On Tue, 12 Nov 2024, Jooyung Han wrote:
> Thanks Mikulas for the patch!
>
> This works like a charm. Here's how I tested: On Android, for an APEX
> file in /system partition, I create a dm-linear device with "shared"
> mode on top of the dm-verity device underlying the system partition.
> Previously, this failed with EBUSY because the dm-verity device is
> owned by the /system filesystem. But I was able to create it in a
> shared mode with your patch applied. Thanks again!
>
> Jooyung
Hi
I discussed this patch with Alasdair Kergon <a...@redhat.com> and he said
that it may confuse dependencies in udev, so the patch will likely not go
in.
But there are some alternatives:
1. create a linear device that maps the dm-verity device in 1:1
relationship. Then, mount the filesystem on this linear device. The
filesystem will claim only this linear device, so that you can create more
linear devices on the top of the dm-verity device.
Will there be some performance degradation due to the extra linear device?
Could you measure it?
2. use the loop device and enable direct I/O mode (use the ioctl
LOOP_SET_DIRECT_IO) - this should avoid double-caching and it should
increase the performance of the loop device. Does it improve performance?
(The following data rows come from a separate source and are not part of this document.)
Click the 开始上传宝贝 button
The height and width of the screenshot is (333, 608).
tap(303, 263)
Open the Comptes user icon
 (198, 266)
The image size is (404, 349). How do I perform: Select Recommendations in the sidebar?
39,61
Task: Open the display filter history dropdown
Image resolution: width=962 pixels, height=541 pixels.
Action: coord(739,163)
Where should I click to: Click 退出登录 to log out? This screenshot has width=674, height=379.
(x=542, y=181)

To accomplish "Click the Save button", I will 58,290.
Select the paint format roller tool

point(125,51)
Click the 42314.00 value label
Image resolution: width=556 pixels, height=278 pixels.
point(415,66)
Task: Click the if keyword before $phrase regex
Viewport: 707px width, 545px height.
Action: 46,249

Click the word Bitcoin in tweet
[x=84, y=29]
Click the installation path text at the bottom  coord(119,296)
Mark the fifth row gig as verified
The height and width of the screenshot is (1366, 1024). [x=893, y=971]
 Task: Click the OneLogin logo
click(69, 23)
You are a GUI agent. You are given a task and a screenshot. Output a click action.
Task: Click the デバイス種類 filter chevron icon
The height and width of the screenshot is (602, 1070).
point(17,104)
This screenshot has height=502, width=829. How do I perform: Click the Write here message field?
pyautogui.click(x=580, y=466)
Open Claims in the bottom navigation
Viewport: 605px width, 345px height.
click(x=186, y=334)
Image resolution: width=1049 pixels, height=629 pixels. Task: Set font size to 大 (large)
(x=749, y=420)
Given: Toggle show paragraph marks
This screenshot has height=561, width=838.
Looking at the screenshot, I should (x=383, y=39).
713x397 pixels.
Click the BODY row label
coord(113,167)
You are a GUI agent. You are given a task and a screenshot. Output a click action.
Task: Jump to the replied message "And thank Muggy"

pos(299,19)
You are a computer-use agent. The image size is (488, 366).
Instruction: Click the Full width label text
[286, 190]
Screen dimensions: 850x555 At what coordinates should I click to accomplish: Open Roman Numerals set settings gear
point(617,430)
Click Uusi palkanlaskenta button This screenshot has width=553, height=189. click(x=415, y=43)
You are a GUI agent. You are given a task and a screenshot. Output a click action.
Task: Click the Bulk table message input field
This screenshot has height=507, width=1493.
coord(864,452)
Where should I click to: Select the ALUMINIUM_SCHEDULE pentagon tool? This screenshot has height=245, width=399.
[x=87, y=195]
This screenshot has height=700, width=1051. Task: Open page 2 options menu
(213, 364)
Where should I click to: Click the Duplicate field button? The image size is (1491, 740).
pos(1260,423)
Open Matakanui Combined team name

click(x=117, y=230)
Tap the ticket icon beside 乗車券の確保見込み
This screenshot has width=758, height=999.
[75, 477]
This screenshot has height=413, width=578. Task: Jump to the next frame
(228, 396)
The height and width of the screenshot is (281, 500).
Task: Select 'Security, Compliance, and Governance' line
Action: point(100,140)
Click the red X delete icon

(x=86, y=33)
3. use two dm-verity instances over one physical device - then, you can
mount the filesystem on one instance and create linear devices on the
other.
4. use the dm-loop target - https://www.sourceware.org/lvm2/wiki/DMLoop
https://patchwork.kernel.org/project/dm-devel/patch/1b84af841912065fc57cfe395d5214f4eee0f0fc.1516124587.git.hei...@redhat.com/
Some times ago we had a dm-loop target that queried the filesystem for a
layout of a file and then remapped the bios quickly according to this
layout tree. But now it's unmaintained and not updated to the latest
kernel. Perhaps it could be used for your purpose. I'm not sure what
filesystme maintainers will say about it.